In the detailed dossier, the RIC reported that on the night of 14 January, Turkey carried out nine air strikes on the Suwaydiya station, a vital humanitarian lifeline for the people of northern Syria. The attack was part of a larger series of airstrikes between 12 and 15 January. Turkey’s recent airstrikes have systematically targeted a number of energy facilities in the region.
Suwaydiya, the largest of the targets, suffered catastrophic material damage and is now completely out of action. Although no staff were killed, the destruction of key infrastructure within the plant itself left 920,000 residents without electricity. Suwaydiya was an important producer of bottled gas, which was supplied to a further several million people in the region.

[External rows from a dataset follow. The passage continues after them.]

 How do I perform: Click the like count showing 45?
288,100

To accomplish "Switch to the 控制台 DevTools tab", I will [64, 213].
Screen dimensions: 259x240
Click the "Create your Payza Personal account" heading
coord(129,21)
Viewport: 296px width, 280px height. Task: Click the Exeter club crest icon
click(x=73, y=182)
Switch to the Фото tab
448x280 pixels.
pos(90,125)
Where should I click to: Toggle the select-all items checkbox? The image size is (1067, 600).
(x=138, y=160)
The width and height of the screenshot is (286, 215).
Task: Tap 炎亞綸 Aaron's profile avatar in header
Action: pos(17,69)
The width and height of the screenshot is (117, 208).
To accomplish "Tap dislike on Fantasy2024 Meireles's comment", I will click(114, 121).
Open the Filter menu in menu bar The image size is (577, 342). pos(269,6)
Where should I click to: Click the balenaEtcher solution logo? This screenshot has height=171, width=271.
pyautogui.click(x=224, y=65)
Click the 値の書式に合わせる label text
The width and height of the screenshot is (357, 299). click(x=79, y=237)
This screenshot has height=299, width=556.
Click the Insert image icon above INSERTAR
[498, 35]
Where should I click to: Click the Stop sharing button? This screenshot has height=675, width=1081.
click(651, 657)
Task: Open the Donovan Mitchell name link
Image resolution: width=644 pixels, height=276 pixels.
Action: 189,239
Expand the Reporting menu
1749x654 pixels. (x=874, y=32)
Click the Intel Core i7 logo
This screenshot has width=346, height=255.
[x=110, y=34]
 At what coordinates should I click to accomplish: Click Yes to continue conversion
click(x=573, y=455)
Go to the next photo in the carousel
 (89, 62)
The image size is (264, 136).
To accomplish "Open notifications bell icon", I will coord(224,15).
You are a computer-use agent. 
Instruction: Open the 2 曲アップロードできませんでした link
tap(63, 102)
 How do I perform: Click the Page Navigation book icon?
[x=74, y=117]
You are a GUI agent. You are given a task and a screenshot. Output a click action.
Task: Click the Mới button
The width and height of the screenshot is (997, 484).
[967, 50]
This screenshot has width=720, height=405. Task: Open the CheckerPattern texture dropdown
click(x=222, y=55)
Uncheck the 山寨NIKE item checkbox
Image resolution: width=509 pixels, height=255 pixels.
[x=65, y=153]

As a result of the attack, domestic gas production has been wiped out and gas imports are more than 10 times more expensive.
The impact is far-reaching, given that Suwaydiya was used to provide about half the electricity produced in the Jazira (Cizîrê) Region. It also powered essential services including water stations, health facilities and public bakeries. The disruption to the electricity supply has left at least 38 bakeries unable to operate, affecting the production of subsidised bread, a staple food in North and East Syria.
The report highlights the severe impact on oil pumping and refining stations in the Jazira governorate, as fuel production and distribution have been suspended. This directly affects farmers who rely on fuel for irrigation and grain processing. With food security in the region already fragile, the reduction in oil production threatens to make agricultural practices unaffordable.
Northeast Syria’s NGO Forum, the lead coordinating body for NGOs working within the region and across the border from Iraq, warned the looming fuel shortage could lead to avoidable deaths, especially in the harsh winter conditions. For the 168,000 internally displaced persons in North and East Syria who rely on subsidised fuel prices for heating, the situation is even worse.
This is not the first time Suwaydiya has been the target of Turkish air strikes. Significant damage, electricity rationing and costly repairs were caused by previous airstrikes in November 2022 and October 2023. The most recent attacks on 14 January 2024 were described in the RIC report as even more intense.
The RIC documentation shows that during regular air strikes against Kurdish-led autonomous regions in Syria, Turkey has established a systematic practice of targeting electricity infrastructure. Suwaydiya is identified as one of the main targets in these campaigns. The cumulative impact of these attacks, combined with the existing embargo on the region, has made it extremely difficult to obtain the necessary maintenance parts and has raised serious concerns about the ability of the region to recover.